Maurício Gomyde começa a trama apresentando Vinícius Becker, um superescritor  mundialmente famoso que está lançando seu mais novo romance em um evento em Minas Gerais quando recebe a notícia do falecimento de sua esposa (não é spoiler). Todo o começo do livro, que apresenta Vinícius, sua família e a vida que eles levam, me incomodou muito. O autor inventou um personagem que vive em um Brasil utópico, em que um escritor consegue não só viver de seu ofício, mas ser multimilionário, sair jogando notas de cinquenta reais a esmo – são várias as cenas desse tipo – e viver em uma casa gigantesca em um condomínio fantasioso, impossível de existir em São Paulo. Seria realmente muito bom se, no mundo real, os escritores pudessem ter todo esse reconhecimento de seu trabalho e conseguissem levar uma vida de luxo com seus frutos, mas acho que nem a J. K. Rowling dá gorjetas de cinquenta reais em todo lugar que vai.
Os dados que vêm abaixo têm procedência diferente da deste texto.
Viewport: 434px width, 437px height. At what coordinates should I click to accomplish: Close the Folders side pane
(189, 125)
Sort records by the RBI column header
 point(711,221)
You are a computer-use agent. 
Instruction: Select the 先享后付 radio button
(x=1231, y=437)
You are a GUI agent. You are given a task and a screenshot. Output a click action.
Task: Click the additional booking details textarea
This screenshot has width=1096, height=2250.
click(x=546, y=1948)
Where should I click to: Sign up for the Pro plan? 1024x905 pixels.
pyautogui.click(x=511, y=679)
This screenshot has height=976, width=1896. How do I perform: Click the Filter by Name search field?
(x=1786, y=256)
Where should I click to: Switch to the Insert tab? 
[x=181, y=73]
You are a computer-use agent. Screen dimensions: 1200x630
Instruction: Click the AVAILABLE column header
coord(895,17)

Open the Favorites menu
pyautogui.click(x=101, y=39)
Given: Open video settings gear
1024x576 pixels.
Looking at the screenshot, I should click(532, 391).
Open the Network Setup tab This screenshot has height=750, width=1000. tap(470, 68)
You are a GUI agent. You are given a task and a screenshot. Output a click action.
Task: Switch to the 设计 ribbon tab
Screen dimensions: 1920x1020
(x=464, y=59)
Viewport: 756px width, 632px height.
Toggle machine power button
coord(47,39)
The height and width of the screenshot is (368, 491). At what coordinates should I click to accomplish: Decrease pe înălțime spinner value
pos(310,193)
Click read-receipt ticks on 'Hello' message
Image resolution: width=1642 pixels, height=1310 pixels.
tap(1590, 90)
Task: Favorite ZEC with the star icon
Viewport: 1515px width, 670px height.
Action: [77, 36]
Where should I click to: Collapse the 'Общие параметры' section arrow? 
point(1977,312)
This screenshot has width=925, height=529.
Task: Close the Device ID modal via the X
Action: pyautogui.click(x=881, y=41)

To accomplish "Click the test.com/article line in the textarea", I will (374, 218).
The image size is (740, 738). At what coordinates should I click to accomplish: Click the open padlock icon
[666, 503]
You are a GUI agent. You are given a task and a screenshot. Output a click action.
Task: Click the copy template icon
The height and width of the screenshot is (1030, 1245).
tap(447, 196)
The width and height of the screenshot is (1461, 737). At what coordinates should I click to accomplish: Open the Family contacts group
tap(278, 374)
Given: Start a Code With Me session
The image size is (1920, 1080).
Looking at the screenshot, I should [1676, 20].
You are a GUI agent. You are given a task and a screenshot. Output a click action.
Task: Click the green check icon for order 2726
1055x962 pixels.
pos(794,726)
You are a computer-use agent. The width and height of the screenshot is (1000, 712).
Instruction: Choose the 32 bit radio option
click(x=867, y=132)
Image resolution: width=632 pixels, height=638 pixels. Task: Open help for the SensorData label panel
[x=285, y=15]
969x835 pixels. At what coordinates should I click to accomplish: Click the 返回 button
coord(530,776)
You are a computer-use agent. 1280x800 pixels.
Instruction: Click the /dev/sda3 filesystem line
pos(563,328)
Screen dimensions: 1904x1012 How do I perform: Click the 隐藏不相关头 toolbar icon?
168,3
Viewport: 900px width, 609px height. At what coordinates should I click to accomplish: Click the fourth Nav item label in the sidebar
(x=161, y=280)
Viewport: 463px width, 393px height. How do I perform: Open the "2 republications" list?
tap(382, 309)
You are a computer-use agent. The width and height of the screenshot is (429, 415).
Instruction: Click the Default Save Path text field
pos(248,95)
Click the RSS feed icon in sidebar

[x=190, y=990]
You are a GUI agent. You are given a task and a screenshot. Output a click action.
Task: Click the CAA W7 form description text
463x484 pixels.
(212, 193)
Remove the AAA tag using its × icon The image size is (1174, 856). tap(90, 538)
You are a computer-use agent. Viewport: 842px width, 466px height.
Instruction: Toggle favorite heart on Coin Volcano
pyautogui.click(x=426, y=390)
Vinícius começa, a partir daí, a sentir-se culpado por não ter estado presente nos momentos finais de Viviana, sua esposa. A filha mais velha, Valentina, um perfeito espécime de adolescente revoltoso, contribui para que o pai se sinta dessa forma com uma discussão no leito de morte da mãe, que me lembrou o barraco épico no funeral em O Cemitério, de Stephen King. O protagonista descobre, só depois que Viviana falece, que ela e a filha haviam escrito um livro juntas, fato que o faz se dar conta do quão pouco esteve presente na vida da família. Quando não está em turnê ou participando de feiras em eventos, Vinícius está escrevendo, tarefa diária que começa antes do sol nascer e que executa com frieza, trancado em seu escritório.
Outra coisa que me gerou muito incômodo na história foram os momentos em que Maurício parava para descrever o protagonista como “a máquina de contar histórias”, isto é, a forma como ele “exatizou”, assim dizendo, o ofício da escrita. Vinícius cria romances aparentemente tocantes com uma série de fórmulas que sempre dão certo, tiradas de um livro que foi entregue de forma messiânica a ele por sua professora da escola e que se tornou sua bíblia e amuleto da sorte.

Mesmo com esses tropeços incômodos na narrativa, a história consegue fluir de forma bem leve, auxiliada pela prosa limpa, pouco descritiva, e pelos diálogos, ainda que sejam bastante mastigados. A partir da metade do volume, o autor tropeçou menos e foi mais feliz ao desenvolver o drama familiar de um pai que tenta se reaproximar das filhas – principalmente a mais velha – após a perda da esposa.

A segunda metade da história flui mais depressa e consegue salvar todo o enredo. Vinícius decide tentar atender os últimos desejos da falecida esposa e, ao lado das filhas, parte numa viagem em busca da resolução de cada um deles. A conclusão consegue ser muito boa e desenvolver melhor Valentina, uma personagem que, de início, era só uma adolescente qualquer que tinha repentinos acessos de maturidade com diálogos prontos dignos de um monge sábio das montanhas, mas que, no final, tem sua ponta amarrada com um nó justo que justifica a personagem e suas motivações. A Máquina de Contar Histórias é um livro que me ganhou com a capa e o título, me perdeu em sua primeira metade, mas conseguiu me ganhar uma segunda vez com o desfecho.